# 2011 Kia SOUL stereo upgrade



## 2fast4all (May 19, 2008)

This is my build log upgrading my stereo from factory to Pioneer amps and subs along with Kicker speakers and Sony tweeters. This isn't any SPL or SQ. Just a loud and clear system.

Speakers: Kicker KS600 6''
Tweeters: Sony XS-H20S 
Head Unit: Sony CDX-GT630UI 
Amp: Pioneer GM-D7500M 
Distro Block: Monster 4-8 guage (4 inputs) 
Installbay 4 gauge wire
Monster RCA's
Various speaker wire.

Update for July 2011:
Kicker DX 200.4 4ch amp
Rockford Fosgate P3 12'' Sub

This was all done back in Feb 2011, recent upgrades last month. 
















































































Continued...


----------



## 2fast4all (May 19, 2008)




----------



## 2fast4all (May 19, 2008)

The final product, the wiring is not the best, though no one is going to see it.

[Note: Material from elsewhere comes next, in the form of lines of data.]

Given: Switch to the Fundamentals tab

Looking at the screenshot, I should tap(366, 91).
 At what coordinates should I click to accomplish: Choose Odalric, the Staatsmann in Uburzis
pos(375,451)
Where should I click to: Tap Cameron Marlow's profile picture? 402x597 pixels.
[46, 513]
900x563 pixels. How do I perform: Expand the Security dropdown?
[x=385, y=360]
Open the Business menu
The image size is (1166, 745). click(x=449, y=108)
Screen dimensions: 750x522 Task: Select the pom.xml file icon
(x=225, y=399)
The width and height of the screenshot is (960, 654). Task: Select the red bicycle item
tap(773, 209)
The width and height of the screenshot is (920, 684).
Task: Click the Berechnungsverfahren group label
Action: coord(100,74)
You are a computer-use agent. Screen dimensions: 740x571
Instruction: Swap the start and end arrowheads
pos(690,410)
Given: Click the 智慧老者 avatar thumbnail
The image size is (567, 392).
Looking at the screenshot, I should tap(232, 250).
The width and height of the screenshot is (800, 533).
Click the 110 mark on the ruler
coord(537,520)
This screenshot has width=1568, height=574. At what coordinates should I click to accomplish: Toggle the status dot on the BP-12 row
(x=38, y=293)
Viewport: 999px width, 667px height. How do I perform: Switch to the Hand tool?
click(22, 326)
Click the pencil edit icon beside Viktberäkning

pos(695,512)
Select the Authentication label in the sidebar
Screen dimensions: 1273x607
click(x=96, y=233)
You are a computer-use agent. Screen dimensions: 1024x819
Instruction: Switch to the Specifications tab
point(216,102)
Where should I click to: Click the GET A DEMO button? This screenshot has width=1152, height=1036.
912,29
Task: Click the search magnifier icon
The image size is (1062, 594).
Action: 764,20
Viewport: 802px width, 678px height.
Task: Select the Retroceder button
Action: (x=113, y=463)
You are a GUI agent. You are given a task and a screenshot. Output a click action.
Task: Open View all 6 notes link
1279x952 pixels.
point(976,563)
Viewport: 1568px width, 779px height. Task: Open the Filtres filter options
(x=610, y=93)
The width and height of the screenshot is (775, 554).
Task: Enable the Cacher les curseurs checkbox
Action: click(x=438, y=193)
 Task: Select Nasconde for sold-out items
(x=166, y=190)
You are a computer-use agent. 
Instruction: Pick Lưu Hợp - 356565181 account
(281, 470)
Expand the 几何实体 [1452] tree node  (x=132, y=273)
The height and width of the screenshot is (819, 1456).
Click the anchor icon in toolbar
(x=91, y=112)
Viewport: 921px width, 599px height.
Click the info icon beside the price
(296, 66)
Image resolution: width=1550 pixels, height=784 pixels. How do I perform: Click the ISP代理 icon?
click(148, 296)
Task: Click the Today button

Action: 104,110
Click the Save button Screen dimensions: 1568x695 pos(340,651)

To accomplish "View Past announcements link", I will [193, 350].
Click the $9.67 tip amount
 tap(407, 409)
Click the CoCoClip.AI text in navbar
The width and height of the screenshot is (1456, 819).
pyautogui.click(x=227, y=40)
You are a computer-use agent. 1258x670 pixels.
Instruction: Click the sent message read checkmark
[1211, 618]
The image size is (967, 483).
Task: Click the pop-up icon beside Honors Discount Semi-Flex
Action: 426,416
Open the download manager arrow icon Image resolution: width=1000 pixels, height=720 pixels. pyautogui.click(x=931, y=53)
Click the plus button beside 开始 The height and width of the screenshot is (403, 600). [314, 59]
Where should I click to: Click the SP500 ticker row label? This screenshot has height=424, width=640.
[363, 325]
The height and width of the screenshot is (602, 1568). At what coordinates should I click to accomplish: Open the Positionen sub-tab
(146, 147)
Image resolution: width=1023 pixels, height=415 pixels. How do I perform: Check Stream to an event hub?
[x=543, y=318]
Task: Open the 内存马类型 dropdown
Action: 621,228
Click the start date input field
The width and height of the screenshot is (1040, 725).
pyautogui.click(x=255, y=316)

Total Build Time: *14 HOURS!!*


----------



## 2fast4all (May 19, 2008)

Good ol Sony back in to rock!








Blah!
























































Yes it damaged (for $40) but I fixed it with some JB Weld, and sucker HITS HARD!!!


----------



## pnn23 (Jun 7, 2008)

Nice DIY job, OP.


But I thought those KIA commercials with the gerbils/hamsters/guinea pigs showed the SOUL with a kick-ass sound system already ?


----------



## Paul1217 (Aug 12, 2007)

^^ Hamsters geez, don't you know your rodents?


----------



## 2fast4all (May 19, 2008)

pnn23 said:


> Nice DIY job, OP.
> 
> 
> But I thought those KIA commercials with the gerbils/hamsters/guinea pigs showed the SOUL with a kick-ass sound system already ?


Well for $500 more your get a semi-better craptastic stereo upgrade. heh


----------



## cadaver (Sep 17, 2006)

silly question, but why attach three sets of line-out converters to an HU with three sets of outputs? A cleaner signal from high-level?


----------



## BowDown (Sep 24, 2009)

Looks like you have a nice cavity up there for an 8" dash sub, or maybe a decent center channel coax?


----------



## 2fast4all (May 19, 2008)

cadaver said:


> silly question, but why attach three sets of line-out converters to an HU with three sets of outputs? A cleaner signal from high-level?


Owning the car the first 2 months I decided to do the line out converters with the stock radio (front/rear/sub) for a while. It was good and all until the radio killed my flash drive and acted weird with a flash drive from time to time. Plus I can't see a damn thing on the screen since theirs a glare at certain angles. So that's why I installed my Sony back in from an older project. 



BowDown said:


> Looks like you have a nice cavity up there for an 8" dash sub, or maybe a decent center channel coax?


Yes I can, the factory upgraded system does come with a center channel speaker, from what ive read around the forums for my car its mono though im not sure. 

Ive been thinking of putting a center channel, I just need to buy the OEM speaker grill. Though I dunno how to wire up a 5th speaker (center) with a 4ch amp.....Is it even doable? I dont want to step up to a 5ch amp or such atm.


----------



## Chaos (Oct 27, 2005)

In order to run a center channel properly, you will need appropriate processing. It isn't just tapped into the left/right stereo fronts.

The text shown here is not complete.